09.02.1971: sold to Harry Meldgaard Jensen and Hakon Svendsen (each 50%), Esbjerg, Denmark, renamed Starfish E 213, callsign OXUO, homeport Esbjerg, Denmark, tonnage now 296.74 GRT 152.31 NRT, sailed via Las Palmas, Canary Islands (for drydocking) to Esbjerg, then fishing on Northsea

21.03.1980: Harry Meldgaard Jensen sells his 50% to the sons of Hakon Svendsen, Ebbe and Agner Svendsen (now 25% each)

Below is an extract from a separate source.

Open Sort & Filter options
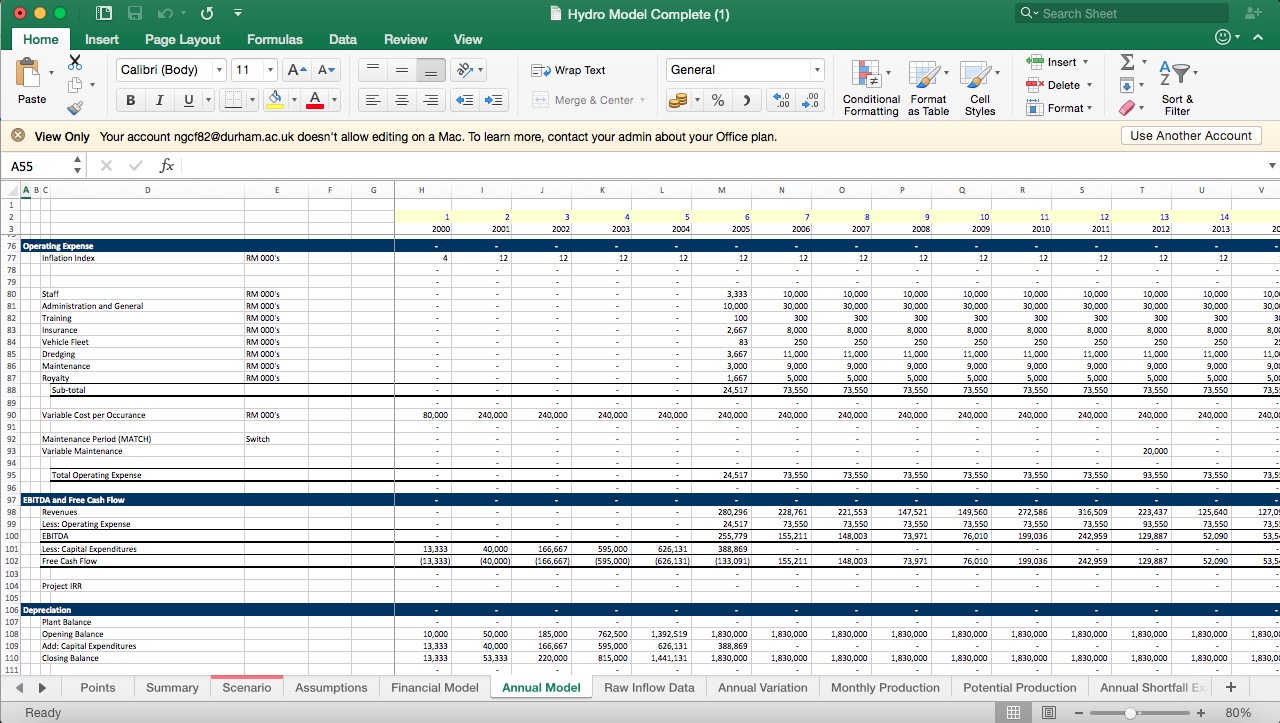This screenshot has width=1280, height=723. (1177, 90)
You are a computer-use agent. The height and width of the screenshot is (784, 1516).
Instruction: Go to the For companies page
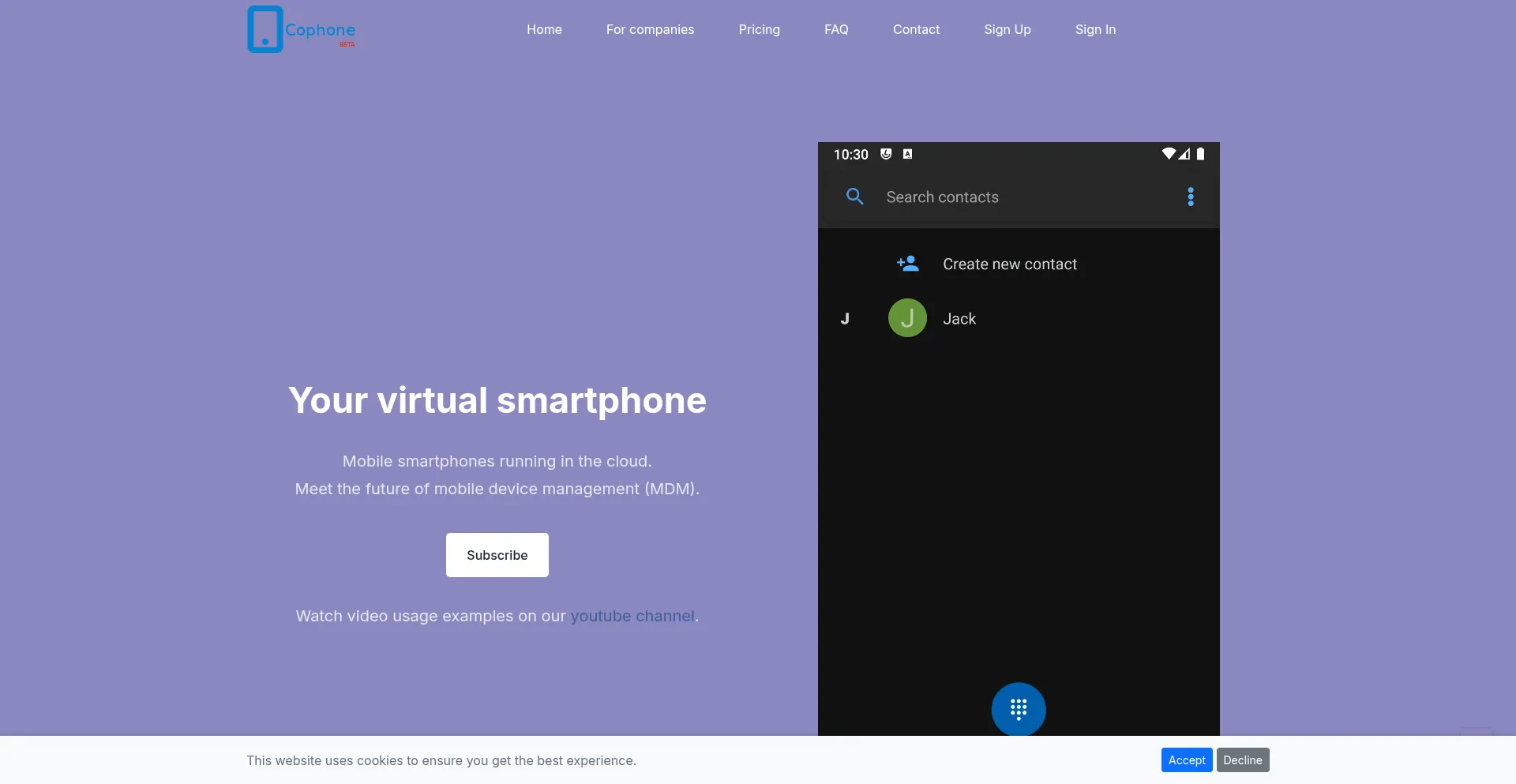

03.1984: Hakon Svendsen dies, his 50% moved to his wife

18.07.1984: renamed Saint Kilda E 218, the brothers Ebbe and Agne Svendsen take over their fathers 50% from their mother

10.1989: sold to Jörg Bartholomäus, Diedorf, Germany

05.1991: sold further to Dr. Bernd Schottdorf, Augsburg, Germany, at Jöhnk Werft, Hamburg-Harburg, converted to sailing vessel with indosail rigg

07.1992: ownership moved to Syscomp Shipping Ltd., St. John's, Antigua and Barbuda, renamed Syscomp I, callsign V2PL, homeport moved to St. John's, Antigua and Barbuda, tonnage now 394 GT 118 NT, 51.50 x (41.04) x 7.90 x 5.43 m, sailarea about 700 m2

05.10.1998: renamed Saint Kilda, for sale as owners are building another vessel

07.2001: sold to Raymond Helmer, Montreal, Canada and a group of shareholders

05.2002: after a major refit in the port of Cap-aux-Meules, Magdalen Islands, Quebec, Canada, renamed Sedna IV, owner: 3903109 Canada Inc., Quebec, Canada, homeport Cap-aux-Meules, tonnage now 394 GT 118 NT, 51.34 x 7.90 x 4.20 m

08.07.2002: leaving Magdalen Islands, 47°22'N 061°51'W, for an Arctic Mission (expedition) through the Northwest Passage

24.08.2002: reaching Beechey Island, 74°00'N 089°56'W, where Franklin wintered 1846 during one of his expeditions in search of a navigable Northwest Passage

10.09.2002: reaching Point Barrow, Alaska, 71°48'N 156°47'W, the most northerly point of the United States

23.09.2002: arrived at Little Diomede Island, 65°53'N 168°39'W, Bering Strait, landing denied by Russian Authorities

22.11.2002: arrived in Vancouver, 48°17'N 123°07'W, Arctic Mission completed

27.03.2003: ship owner adopts new corporate name, Navigation Sedna Inc.

01.02.2004: ship owner Navigation Sedna Inc. amalgamates with Les Productions Ciné-Bio Inc.